HOOVER, Ala. — Maybe the SEC is coming around on Ed Orgeron.
The media, at least, for whatever that's worth, seems to be.
Maybe it's just taken a few years for the press corps to understand that unique Cajun gravel-garble accent in a formal setting without a translator.
But it was clear Monday as Coach O took the center stage on the podium at SEC Media Days that he's turned the corner in public perception.
He's not just a novelty act anymore.
Nobody checks to make sure he's wearing shoes.
Gradually, perhaps, but it appears he's now being taken seriously outside the Bayou State.
Maybe he's not just a guy that everybody would love to see succeed in his dream job, if only for how good of a story it makes to have an unapologetic, full-blooded, back-of-the-bayou Cajun coaching Louisiana's Flagship football program.
Outside the state, you'd mostly hear that, even though it's a noble experiment, a program of LSU's pedigree would eventually see the folly of its ways and move on.
Monday seemed different.
Perhaps he's the goods. Maybe he can actually coach.
Maybe it's possible to know mama's gumbo recipe by heart — part of his charm — and still coach the daylights out of a team that means so much to his beloved home state.
It's not a startling revelation within Louisiana, but the rest of the SEC might be understandably skeptical.
His appearance Monday was notable as much for what he wasn't asked as for what he was.
The "hot seat" was never mentioned, nor was there any reference to pressure to "win now" or finally find or develop in the middle of all those high-rated recruiting classes.
None of the questioners brought up his sordid coaching past — the 3-24 SEC record during those comically inept three years in his first go-round as a head coach at Ole Miss.
But that Coach BéBé doesn't live at LSU anymore.
He's not just for grins and giggles anymore.
There seemed to be legitimate interest in what he might do to take the next step, maybe even one day figure out a way to beat Alabama.

EXERCISE REQUIREMENTS:
A: In the article on Ed Orgeron, what was his SEC record during his three years as head coach at Ole Miss?
B: Rewrite the passage of the Ed Orgeron article that begins at "Perhaps he's the" and stops after "high-rated recruiting classes.", swapping "gumbo recipe" for "jambalaya recipe".
The material after this plays no part in it.

(Saved data entries)
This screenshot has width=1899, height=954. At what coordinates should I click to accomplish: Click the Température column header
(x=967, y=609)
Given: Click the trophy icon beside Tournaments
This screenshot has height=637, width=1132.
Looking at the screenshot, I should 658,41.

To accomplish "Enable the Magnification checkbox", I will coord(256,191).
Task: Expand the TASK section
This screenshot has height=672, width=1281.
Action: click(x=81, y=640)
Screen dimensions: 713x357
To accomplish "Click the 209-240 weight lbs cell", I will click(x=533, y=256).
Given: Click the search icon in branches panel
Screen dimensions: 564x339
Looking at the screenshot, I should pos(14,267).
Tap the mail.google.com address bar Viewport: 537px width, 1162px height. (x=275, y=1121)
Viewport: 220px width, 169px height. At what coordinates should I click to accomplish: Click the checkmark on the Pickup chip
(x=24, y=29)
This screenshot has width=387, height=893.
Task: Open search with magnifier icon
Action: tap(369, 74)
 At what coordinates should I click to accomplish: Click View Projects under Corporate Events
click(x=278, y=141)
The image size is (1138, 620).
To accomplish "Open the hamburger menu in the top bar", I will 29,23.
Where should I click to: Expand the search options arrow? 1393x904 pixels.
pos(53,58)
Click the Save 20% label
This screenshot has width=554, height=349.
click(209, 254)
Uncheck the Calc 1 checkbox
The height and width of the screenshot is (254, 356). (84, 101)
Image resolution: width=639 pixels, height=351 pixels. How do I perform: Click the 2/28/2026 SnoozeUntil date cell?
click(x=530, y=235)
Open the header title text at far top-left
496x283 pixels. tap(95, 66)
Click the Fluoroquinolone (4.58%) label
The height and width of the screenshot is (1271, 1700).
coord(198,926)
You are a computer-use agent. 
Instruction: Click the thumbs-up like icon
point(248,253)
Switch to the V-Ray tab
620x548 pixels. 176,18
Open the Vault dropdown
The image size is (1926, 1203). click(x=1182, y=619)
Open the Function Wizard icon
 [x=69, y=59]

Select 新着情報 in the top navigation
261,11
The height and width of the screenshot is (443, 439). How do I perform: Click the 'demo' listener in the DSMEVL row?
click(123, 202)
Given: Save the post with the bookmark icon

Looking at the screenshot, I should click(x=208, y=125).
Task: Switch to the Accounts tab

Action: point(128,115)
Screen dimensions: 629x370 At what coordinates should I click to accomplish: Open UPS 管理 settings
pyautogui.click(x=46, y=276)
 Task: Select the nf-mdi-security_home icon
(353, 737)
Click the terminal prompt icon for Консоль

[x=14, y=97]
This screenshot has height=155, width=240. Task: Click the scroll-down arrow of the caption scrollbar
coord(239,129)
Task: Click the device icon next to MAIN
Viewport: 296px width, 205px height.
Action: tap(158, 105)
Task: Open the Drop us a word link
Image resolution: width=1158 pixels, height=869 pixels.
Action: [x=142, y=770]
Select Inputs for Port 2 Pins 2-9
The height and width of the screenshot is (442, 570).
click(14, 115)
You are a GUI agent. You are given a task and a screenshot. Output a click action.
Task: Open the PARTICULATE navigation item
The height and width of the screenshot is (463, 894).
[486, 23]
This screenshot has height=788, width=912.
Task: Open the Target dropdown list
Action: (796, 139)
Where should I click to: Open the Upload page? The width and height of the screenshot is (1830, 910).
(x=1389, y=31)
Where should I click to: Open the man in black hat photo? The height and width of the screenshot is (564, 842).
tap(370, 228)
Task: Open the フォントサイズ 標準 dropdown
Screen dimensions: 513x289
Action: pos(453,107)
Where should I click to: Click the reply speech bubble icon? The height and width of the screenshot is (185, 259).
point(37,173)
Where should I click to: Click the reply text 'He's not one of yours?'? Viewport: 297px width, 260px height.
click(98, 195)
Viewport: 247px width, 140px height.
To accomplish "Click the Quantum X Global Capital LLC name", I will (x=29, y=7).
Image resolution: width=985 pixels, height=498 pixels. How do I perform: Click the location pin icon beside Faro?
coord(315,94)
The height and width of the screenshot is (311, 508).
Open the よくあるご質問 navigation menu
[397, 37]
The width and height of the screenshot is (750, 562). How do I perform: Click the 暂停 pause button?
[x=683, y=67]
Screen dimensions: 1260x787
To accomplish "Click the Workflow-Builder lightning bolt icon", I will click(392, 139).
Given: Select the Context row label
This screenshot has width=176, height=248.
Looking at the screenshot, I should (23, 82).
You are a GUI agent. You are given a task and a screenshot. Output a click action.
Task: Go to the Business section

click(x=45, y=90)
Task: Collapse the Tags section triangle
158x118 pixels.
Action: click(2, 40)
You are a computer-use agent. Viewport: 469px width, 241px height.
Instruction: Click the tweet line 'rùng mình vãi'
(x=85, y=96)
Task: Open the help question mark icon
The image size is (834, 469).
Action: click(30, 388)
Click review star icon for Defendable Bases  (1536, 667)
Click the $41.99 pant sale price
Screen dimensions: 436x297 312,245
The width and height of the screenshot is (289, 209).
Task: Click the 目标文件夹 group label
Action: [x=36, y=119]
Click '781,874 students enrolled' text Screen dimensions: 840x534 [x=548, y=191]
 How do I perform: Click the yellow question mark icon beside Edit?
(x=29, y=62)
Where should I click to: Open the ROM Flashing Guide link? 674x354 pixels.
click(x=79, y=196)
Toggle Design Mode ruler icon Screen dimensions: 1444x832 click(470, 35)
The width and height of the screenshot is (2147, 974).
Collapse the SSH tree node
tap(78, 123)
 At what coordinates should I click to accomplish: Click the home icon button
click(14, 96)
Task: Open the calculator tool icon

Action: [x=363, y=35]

SOLUTIONS TO THE EXERCISE:
A: 3-24

B:
Perhaps he's the goods. Maybe he can actually coach.
Maybe it's possible to know mama's jambalaya recipe by heart — part of his charm — and still coach the daylights out of a team that means so much to his beloved home state.
It's not a startling revelation within Louisiana, but the rest of the SEC might be understandably skeptical.
His appearance Monday was notable as much for what he wasn't asked as for what he was.
The "hot seat" was never mentioned, nor was there any reference to pressure to "win now" or finally find or develop in the middle of all those high-rated recruiting classes.